There are multiple benefits to using the Gumbel-Max Trick. Most saliently:

  1. It operates primarily in log-space, thereby avoiding potentially nasty numerical over/under-flow errors and unexpected/incorrect sampling behavior.
  2. It entirely bypasses the need for marginalization (i.e. exp-sum), which can be expensive for a large number of categories.

Definitely pretty slick! We’ll see next the secret sauce behind this black magic.

Derivation

First, recall that for a random variable $ X \sim \text{Gumbel}(0,1)$, we have the following PDF and CDF:

\[\begin{align} f(x) &= e^{-x + e^{-x}} \\ F(x) &= e^{-e^{-x}} \end{align}\]

Now, let $ M = \underset{ k \in {1, \dots, N } } {\text{argmax}} (x_k + z_k) \text{ where } z_k \underset{\text{i.i.d.}}{\sim} \text{Gumbel}(0,1) $, as defined above.

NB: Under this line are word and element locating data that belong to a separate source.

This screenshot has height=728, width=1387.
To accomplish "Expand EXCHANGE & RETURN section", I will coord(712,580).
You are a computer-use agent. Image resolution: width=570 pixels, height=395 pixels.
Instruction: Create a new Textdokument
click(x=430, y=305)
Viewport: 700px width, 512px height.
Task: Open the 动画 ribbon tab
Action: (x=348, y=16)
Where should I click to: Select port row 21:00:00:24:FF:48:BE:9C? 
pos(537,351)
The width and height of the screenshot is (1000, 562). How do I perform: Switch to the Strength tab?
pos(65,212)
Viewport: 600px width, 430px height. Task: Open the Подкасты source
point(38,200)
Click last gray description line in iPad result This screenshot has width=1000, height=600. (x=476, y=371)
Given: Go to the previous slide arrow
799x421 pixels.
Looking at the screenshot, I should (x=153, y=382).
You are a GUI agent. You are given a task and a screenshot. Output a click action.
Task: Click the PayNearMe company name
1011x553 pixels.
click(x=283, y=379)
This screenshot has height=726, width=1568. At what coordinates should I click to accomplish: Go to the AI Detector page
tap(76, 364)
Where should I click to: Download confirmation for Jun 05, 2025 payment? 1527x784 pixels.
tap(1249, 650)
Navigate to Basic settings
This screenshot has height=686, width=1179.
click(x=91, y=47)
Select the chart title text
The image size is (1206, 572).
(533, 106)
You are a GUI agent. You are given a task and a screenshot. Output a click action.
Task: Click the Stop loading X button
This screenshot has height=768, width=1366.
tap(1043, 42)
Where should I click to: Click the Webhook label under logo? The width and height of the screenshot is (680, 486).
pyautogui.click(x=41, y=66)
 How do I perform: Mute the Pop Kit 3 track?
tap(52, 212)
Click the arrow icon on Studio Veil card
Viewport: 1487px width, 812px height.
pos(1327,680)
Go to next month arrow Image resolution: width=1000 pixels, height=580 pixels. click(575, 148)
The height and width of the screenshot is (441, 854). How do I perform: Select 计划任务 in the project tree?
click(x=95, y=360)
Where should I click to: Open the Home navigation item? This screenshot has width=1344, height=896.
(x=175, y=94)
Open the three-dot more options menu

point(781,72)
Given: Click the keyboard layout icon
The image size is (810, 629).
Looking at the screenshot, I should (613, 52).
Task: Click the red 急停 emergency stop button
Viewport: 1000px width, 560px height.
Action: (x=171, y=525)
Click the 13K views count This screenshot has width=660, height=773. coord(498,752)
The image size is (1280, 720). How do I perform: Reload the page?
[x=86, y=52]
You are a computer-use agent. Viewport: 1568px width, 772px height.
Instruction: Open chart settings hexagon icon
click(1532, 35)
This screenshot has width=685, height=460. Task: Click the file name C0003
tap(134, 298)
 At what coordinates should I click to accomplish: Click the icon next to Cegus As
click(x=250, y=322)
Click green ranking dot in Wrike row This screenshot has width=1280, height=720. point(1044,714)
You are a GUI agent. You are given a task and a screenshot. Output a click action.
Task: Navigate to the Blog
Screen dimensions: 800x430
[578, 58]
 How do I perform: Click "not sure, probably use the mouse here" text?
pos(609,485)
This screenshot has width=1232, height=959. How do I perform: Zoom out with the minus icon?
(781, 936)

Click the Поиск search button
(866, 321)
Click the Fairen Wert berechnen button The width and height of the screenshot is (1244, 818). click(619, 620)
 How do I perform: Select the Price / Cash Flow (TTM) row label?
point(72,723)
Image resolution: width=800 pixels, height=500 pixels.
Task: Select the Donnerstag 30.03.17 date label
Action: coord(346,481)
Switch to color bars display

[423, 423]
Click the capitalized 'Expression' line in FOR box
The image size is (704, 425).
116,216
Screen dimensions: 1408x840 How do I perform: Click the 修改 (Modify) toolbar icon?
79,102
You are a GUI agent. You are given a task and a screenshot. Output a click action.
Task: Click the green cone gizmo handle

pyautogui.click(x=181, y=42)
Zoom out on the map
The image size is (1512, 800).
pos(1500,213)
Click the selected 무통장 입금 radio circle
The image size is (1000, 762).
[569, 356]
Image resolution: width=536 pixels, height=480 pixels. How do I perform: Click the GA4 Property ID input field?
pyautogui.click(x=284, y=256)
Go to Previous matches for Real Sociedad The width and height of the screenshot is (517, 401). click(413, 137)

Define $ u_k = \log(\pi_k) + z_k = \log(e^{x_k}) - \log(\sum e^{x_k}) + z_k = \log(e^{x_k}) - \log(1) = x_k + z_k $ for notational convenience. Critically, the randomness in $ u_k$ comes from $z_k$, whereas the $\log(\pi_k) = x_k $ are known. We then have that:

\[\begin{align} P(M = k) &= P(u_k \geq u_i, \, \forall i \neq k) \\ &= \int_{-\infty}^{\infty} P(u_k \geq u_i, \, \forall i \neq k | u_k) P(u_k) ~du_k \\ &= \int_{-\infty}^{\infty} \prod_{i \neq k} P(u_k \geq u_i | u_k) P(u_k) ~du_k \\ &= \int_{-\infty}^{\infty} \prod_{i \neq k} P(z_i \leq u_k - \log(\pi_i) | u_k) P(u_k) ~du_k \\ &= \int_{-\infty}^{\infty} \prod_{i \neq k} [e^{-e^{\log(\pi_i) - u_k}}] P(z_k) ~du_k \\ &= \int_{-\infty}^{\infty} \prod_{i \neq k} [e^{-e^{\log(\pi_i) - u_k}}] P(u_k - \log(\pi_k)) ~du_k \\ &= \int_{-\infty}^{\infty} \prod_{i \neq k} [e^{-e^{\log(\pi_i) - u_k}}] e^{-(u_k - \log(\pi_k)) + e^{-{(u_k - \log(\pi_k))}}} ~du_k \\ &= \int_{-\infty}^{\infty} [e^{-\sum_{i \neq k} e^{\log(\pi_i) - u_k}}] \cdot \pi_k e^{-u_k + \pi_ke^{-u_k}} ~du_k \\ &= \int_{-\infty}^{\infty} [e^{-\sum_{i \neq k} \pi_ie^{- u_k}}] \cdot \pi_k e^{-u_k + \pi_ke^{-u_k}} ~du_k \\ &= \pi_k \int_{-\infty}^{\infty} e^{-u_k - e^{-u_k}(\sum_{i \neq k} \pi_i + \pi_k )} ~du_k \\ &= \pi_k \int_{-\infty}^{\infty} e^{-u_k - e^{-u_k}} ~du_k \\ &= \pi_k \int_{-\infty}^{\infty} e^{-z_k - e^{-z_k}} ~dz_k \\ &= \pi_k = \frac{1}{S} \exp(x_k) \end{align}\]

Thus, using Gumbel-Max Trick is indeed equivalent to using the softmax function.